Op-ed: After its failure to win a Security Council seat, Turkey must draw lessons.

In this op-ed for commonspace.eu Dennis Sammut discusses why support for Turkey at the UN General Assembly collapsed, and the options ahead for Turkish diplomacy.

Turkey has lost its bid to win a seat on the United Nations Security Council. Voting to choose five non-permanent members of the Council for the next two years took place on Thursday at the UN General Assembly in New York under a complex system that saw Turkey fighting it out with Spain and New Zealand for one of the two seats allocated to the group called "Western European and others". All 193 member states get to vote. New Zealand got elected outright in the first round. After an inconclusive second round, Spain got elected in the third round with 132 votes against 60 for Turkey. It is this huge gap which will worry Turkish diplomacy most. Since Turkish diplomats were confidant of success in their bid, something clearly went wrong.

Turkey had announced its intention to stand for the Security Council several years ago and had systematically lobbied for this. The Turkish candidature was endorsed by the fifty-seven members of the Organisation of Islamic Co-operation (OIC) at the 39th session of the Council of Ministers held in Djibouti in November 2012. Turkey lobbied extensively with African countries, where Turkish diplomacy has been very active in recent years. It always assumed it had the support of the Turkic republics of Central Asia. The result of the vote therefore was not only a disappointment for Turkey, but a surprise to other diplomatic observers too.

It is clear that the OIC endorsement was all but meaningless. Recent years have seen a rift between Turkey and Egypt, with Saudi Arabia and other GCC countries (except Qatar) backing the Egyptians. Turkey's influence within the OIC, which peaked about five years ago, has long since waned.

Turkey's relations with its immediate neighbours also remain problematic: Turkey has backed regime change in Syria, alienating that segment of international opinion that still supports the Bashar al Assad government (including Iran, and to a certain extent, Russia). Its relations with Israel remain strained. Problems with Cyprus, with Armenia and with the Kurds remain unresolved.

For Turkey it was unfortunate that it was New Zealand that got elected outright, and not Spain.  In a head to head vote, Spain could count from the outset on the support of the 28 member states of the European Union, and of most of the Latin American countries. Given the collapse of the OIC support there was no similar core group backing Turkey.

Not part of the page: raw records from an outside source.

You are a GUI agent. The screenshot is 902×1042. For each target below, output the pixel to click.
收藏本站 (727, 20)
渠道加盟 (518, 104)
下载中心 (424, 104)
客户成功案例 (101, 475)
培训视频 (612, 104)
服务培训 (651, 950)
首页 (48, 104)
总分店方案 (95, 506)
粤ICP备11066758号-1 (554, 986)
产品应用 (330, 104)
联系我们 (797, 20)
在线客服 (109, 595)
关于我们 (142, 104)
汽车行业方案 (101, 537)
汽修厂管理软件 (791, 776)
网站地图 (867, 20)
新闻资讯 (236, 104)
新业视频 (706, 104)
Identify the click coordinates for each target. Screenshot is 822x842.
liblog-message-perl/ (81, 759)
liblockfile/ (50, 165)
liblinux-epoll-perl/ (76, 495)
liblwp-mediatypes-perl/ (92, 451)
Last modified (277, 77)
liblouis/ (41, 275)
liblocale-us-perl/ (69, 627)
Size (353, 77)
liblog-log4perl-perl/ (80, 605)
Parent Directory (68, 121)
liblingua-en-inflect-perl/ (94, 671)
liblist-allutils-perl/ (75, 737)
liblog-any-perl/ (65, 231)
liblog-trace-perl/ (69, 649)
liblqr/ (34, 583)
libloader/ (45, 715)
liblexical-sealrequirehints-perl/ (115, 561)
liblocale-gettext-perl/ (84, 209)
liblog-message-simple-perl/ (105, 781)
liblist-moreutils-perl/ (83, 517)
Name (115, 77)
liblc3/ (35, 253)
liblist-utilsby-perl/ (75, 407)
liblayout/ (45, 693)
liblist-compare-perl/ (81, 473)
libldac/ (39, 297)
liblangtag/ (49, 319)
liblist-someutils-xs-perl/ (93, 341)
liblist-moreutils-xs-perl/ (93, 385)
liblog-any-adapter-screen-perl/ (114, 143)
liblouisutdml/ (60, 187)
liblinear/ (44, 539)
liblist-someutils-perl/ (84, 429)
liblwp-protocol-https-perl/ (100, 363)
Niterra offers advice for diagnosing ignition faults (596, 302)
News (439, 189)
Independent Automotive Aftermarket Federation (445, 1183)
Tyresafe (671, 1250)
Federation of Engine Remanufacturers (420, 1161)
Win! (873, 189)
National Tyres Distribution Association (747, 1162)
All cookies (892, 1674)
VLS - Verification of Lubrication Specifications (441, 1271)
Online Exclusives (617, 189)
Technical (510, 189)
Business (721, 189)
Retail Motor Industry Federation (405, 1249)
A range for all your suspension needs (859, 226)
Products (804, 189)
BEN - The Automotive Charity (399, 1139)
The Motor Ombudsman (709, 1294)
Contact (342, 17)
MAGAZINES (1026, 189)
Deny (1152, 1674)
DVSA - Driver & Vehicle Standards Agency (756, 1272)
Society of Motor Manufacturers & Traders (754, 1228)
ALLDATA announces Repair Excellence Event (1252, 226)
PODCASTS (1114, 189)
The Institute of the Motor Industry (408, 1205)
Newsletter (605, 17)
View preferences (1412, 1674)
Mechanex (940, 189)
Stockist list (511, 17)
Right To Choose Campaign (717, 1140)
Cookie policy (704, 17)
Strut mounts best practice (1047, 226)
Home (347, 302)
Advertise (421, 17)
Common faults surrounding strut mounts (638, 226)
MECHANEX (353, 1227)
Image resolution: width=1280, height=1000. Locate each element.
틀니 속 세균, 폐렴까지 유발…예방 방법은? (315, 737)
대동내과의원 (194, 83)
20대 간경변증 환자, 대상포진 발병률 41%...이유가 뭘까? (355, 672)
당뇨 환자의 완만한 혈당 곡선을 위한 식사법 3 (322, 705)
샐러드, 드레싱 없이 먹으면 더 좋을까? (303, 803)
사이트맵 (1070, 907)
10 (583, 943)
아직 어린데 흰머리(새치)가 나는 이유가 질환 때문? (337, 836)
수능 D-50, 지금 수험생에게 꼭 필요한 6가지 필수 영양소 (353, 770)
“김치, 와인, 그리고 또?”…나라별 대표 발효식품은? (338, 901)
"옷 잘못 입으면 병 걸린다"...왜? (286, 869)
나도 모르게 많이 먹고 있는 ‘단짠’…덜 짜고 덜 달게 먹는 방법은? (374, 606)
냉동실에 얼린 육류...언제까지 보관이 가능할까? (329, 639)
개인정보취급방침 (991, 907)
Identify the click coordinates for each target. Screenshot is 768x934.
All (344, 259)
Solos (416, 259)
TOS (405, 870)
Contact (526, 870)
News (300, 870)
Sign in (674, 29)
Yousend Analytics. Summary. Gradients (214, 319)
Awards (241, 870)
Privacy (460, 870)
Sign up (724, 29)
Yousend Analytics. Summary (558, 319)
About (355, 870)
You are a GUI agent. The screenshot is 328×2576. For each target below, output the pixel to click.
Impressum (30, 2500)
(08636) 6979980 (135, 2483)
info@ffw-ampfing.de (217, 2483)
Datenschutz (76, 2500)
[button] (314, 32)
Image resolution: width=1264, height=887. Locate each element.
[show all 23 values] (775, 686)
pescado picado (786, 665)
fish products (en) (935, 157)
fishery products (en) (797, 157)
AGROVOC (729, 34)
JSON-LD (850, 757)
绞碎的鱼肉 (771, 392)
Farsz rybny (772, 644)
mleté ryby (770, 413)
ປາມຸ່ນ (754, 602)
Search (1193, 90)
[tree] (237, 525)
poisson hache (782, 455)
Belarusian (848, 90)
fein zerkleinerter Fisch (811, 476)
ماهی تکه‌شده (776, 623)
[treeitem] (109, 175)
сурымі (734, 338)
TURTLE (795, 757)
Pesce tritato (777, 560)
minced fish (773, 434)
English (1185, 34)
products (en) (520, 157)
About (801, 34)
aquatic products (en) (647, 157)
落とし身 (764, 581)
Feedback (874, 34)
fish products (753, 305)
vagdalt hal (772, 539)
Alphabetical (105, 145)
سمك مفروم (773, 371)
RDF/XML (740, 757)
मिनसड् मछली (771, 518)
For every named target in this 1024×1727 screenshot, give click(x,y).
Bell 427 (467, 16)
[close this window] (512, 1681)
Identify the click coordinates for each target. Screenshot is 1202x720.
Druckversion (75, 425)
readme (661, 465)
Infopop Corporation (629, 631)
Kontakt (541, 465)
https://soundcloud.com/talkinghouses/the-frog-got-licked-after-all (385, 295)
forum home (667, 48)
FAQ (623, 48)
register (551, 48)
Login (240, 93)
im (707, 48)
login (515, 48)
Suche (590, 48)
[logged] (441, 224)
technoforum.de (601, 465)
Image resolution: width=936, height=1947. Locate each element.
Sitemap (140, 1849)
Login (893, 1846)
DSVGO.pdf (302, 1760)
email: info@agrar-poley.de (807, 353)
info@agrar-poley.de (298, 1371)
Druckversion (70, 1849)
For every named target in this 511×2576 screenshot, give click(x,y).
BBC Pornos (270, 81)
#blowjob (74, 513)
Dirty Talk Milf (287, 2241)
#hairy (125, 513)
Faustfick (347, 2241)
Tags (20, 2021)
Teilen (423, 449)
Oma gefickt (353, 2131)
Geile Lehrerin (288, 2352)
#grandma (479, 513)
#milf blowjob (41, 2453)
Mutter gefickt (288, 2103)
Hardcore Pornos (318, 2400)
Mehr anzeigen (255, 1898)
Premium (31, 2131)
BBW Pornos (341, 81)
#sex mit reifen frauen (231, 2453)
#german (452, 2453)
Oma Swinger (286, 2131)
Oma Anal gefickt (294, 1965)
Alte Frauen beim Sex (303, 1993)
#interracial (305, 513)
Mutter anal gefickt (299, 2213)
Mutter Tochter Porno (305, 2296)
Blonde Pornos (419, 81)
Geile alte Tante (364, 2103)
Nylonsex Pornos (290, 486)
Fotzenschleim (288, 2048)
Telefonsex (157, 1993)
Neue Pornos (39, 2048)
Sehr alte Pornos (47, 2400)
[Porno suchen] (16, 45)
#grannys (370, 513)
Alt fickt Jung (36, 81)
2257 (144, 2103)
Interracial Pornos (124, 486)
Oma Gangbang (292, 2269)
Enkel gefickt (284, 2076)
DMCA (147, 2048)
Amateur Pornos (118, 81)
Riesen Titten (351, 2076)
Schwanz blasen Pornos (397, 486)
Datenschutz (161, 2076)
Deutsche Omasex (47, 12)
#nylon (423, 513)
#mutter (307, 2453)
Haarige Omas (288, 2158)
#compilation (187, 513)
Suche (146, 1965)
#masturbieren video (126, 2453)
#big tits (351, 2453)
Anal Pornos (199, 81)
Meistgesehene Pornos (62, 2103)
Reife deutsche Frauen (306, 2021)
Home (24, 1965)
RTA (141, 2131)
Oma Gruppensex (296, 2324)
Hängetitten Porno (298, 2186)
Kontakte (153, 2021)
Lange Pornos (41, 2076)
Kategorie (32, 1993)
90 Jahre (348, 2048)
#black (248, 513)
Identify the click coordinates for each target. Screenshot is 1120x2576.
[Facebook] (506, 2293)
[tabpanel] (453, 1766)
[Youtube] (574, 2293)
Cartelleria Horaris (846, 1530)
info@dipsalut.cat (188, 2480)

Indeed reports from New York indicate that some OIC countries, such as Egypt and Saudi Arabia lobbied intensively, especially amongst African countries, to block the Turkish bid. It is here where most likely support for Turkey evaporated fastest.

A non-permanent seat on the United Nations Security Council is largely a prestige position and brings little tangible benefits. But as Turkey seeks to upgrade itself from a regional to a global power the rebuff will be a considerable disappointment. It must draw lessons from it.

The first problem is structural. Turkish diplomacy has come a long way in the last decade. The arrogance that characterised Turkish diplomats in the 1980s and 1990s has long since made way to a more professional and more able younger group of cadres, but some streaks of the old practices remain. Turkey's new Foreign Minister must complete the process of modernisation that his predecessor had started.

More importantly however is Turkish foreign policy strategy. It is all well and good for a country to want to pursue an independent foreign policy, but in the end diplomacy is about building friendships and alliances, and Turkey may have alienated old friends without replacing them with new ones. Turkey needs to address the many unresolved issues with its neighbours.

By coincidence, the UN vote took place on the same day that Turkey launched a charm offensive aimed at re-connecting with public opinion in Europe. This is long overdue. The vote at the UN has exposed the limitations of the alternatives to Europe that Turkish diplomacy has been experimenting with in recent years. It should be a wake-up call, and should lead to Turkey re-discovering its European vocation.